Die Berufung auf die Verjährungseinrede stellt entgegen der Auffassung des Klägers keine unzulässige Rechtsausübung dar. Steht für den Versicherungsträger fest, dass Beiträge zu Unrecht entrichtet worden sind (zB weil kein Versicherungspflichtverhältnis bestanden hat), hat er zwar Anlass, den Betroffenen auf das Bestehen eines Erstattungsanspruchs und insbesondere auf die Notwendigkeit seiner Geltendmachung sowie deren Modalitäten hinzuweisen. Kommt der Versicherungsträger in dieser Situation seinen Beratungspflichten nicht in hinreichendem Ausmaß nach, muss er sich nach dem auch im öffentlichen Recht herrschenden Grundsatz von Treu und Glauben (§ 242 BGB) so behandeln lassen, als habe er ordnungsgemäß beraten und als sei daraufhin der Erstattungsantrag gestellt worden (vgl BSG 12.12.2007, B 12 AL 1/06 R, SozR 4-2400 § 27 Nr 3 ). Zum Zeitpunkt der Beitragsentrichtung entsprach aber die Annahme der Versicherungspflicht für Studierende eines dualen praxisintegrierten Studiums der allgemeinen Rechtsanwendung, wie das SG zutreffend ausgeführt hat.

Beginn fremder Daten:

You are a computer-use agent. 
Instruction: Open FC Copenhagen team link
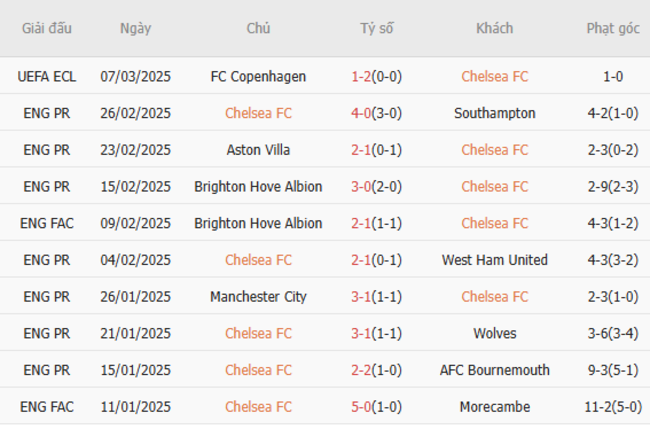(258, 76)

Die Entscheidung des BSG vom 01.12.2009 erging zeitlich weit nach dem streitgegenständlichen Beitragszeitraum, so dass eine Kenntnis der Beklagten von der Unrichtigkeit der Beitragsentrichtung damals nicht bestand. Ein Beratungsfehler hinsichtlich der Möglichkeit der Beitragserstattung ist nicht ersichtlich. Die Beiträge waren bereits seit dem 01.01.2008 und somit bereits weit vor der Entscheidung des BSG verjährt.

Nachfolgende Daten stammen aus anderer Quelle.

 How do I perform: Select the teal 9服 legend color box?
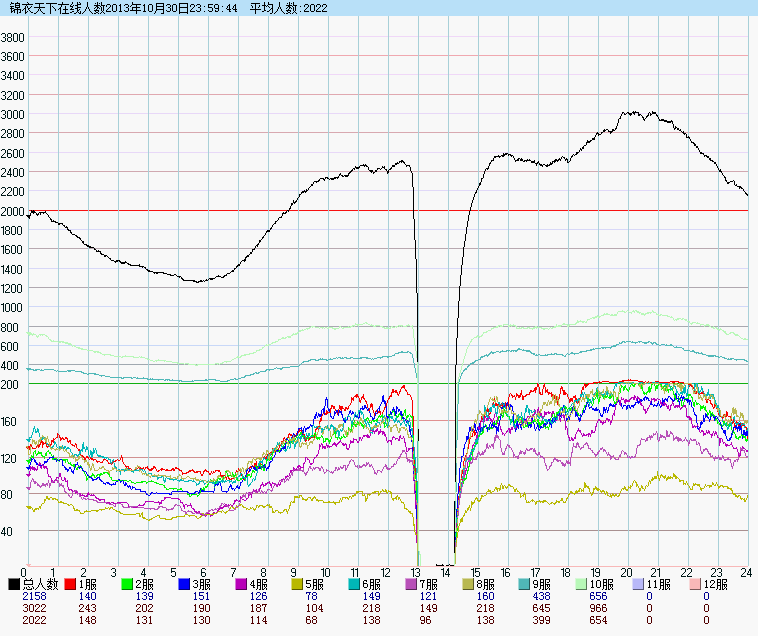click(526, 583)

Die Beklagte hat auch das ihr hinsichtlich der Erhebung der Einrede der Verjährung zustehende Ermessen pflichtgemäß ausgeübt (vgl hierzu BSG 13.06.1985, B 7 RAr 107/83, SozR 2100 § 27 Nr 4). Der im Zusammenhang mit dem Bescheid vom 23.12.2010 geführten Korrespondenz der Beklagten mit dem Kläger und den Begründungen der angefochtenen Bescheide ist zu entnehmen, dass sie ihre Pflicht erkannte, eine Ermessensentscheidung über die Erhebung der Verjährungseinrede zu treffen (vgl BSG 29.07.2003, B 12 AL 1/02 R, SozR 4-2400 § 27 Nr 1 Rn 15 mwN), und eine solche Ermessensentscheidung auch tatsächlich getroffen hat. Nicht zu beanstanden ist dabei die Orientierung am Rundschreiben 2010/481 vom 07.10.2010 des GKV-Spitzenverbands (vgl BSG 30.10.2013, B 12 AL 2/11 R, SozR 4-2400 § 27 Nr 5 Rn 22).

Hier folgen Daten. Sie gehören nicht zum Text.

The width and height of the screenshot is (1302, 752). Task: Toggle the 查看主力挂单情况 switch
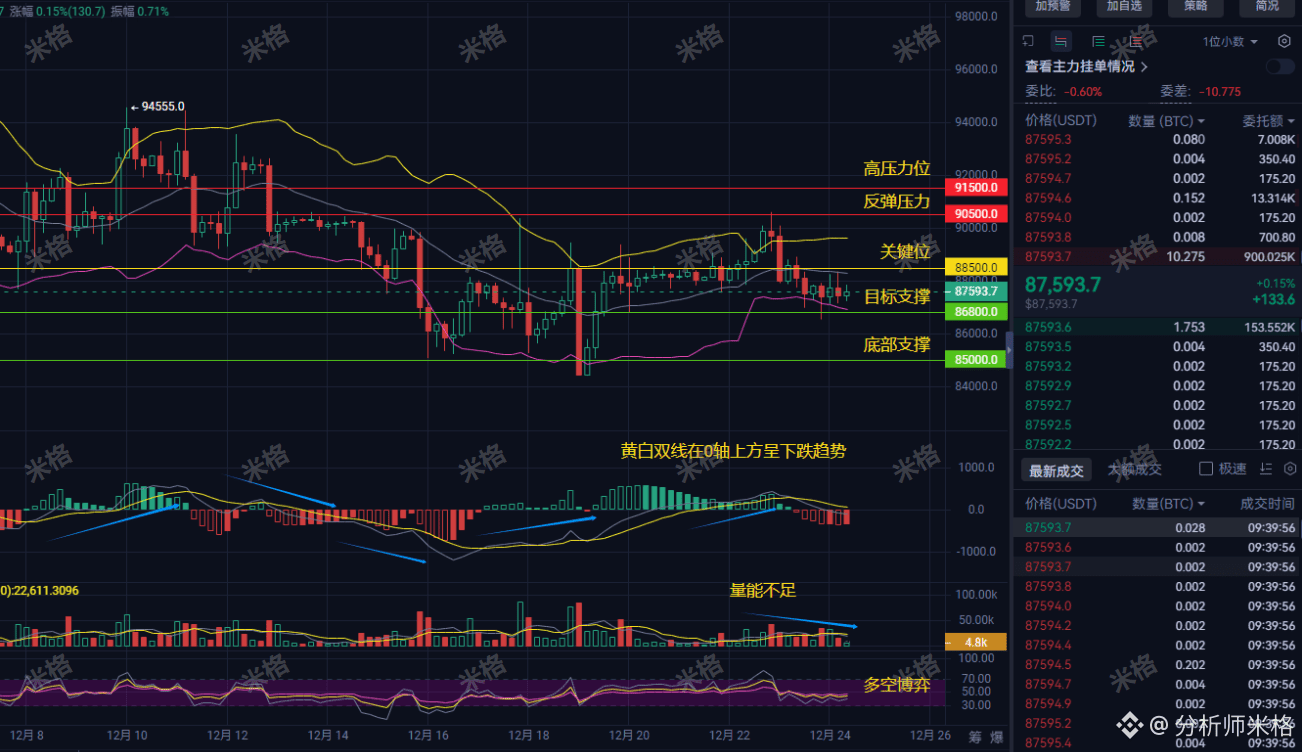coord(1280,67)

Der angefochtene Bescheid ist dagegen rechtswidrig, soweit die Beklagte auch über die Erstattung der Beiträge zur Arbeitslosenversicherung entschieden hat. Hierfür ist nach § 351 Abs 2 Nr 1 SGB III die Agentur für Arbeit (sachlich) zuständig, in deren Bezirk die Stelle ihren Sitz hat, an welche die Beiträge entrichtet worden sind. Die Beklagte hätte einen förmlichen Antrag aufnehmen, die Zuständigkeit der Agentur für Arbeit feststellen und den Erstattungsantrag an diese weiterleiten müssen (vgl 4.3.4. der Gemeinsamen Grundsätze für die Verrechnung und Erstattung zu Unrecht gezahlter Beiträge zur Kranken-, Pflege- Renten- und Arbeitslosenversicherung aus einer Beschäftigung vom 21.11.2006). Die fehlende sachliche Zuständigkeit der Beklagten für diesen Antrag ist auch nicht nach § 42 Satz 1 Zehntes Buch Sozialgesetzbuch unbeachtlich; diese Regelung betrifft nur eine fehlende örtliche Zuständigkeit.

Die Kostenentscheidung beruht auf § 193 SGG.

Gründe für die Zulassung der Revision liegen nicht vor (§ 160 Abs 2 Nr 1 und 2 SGG).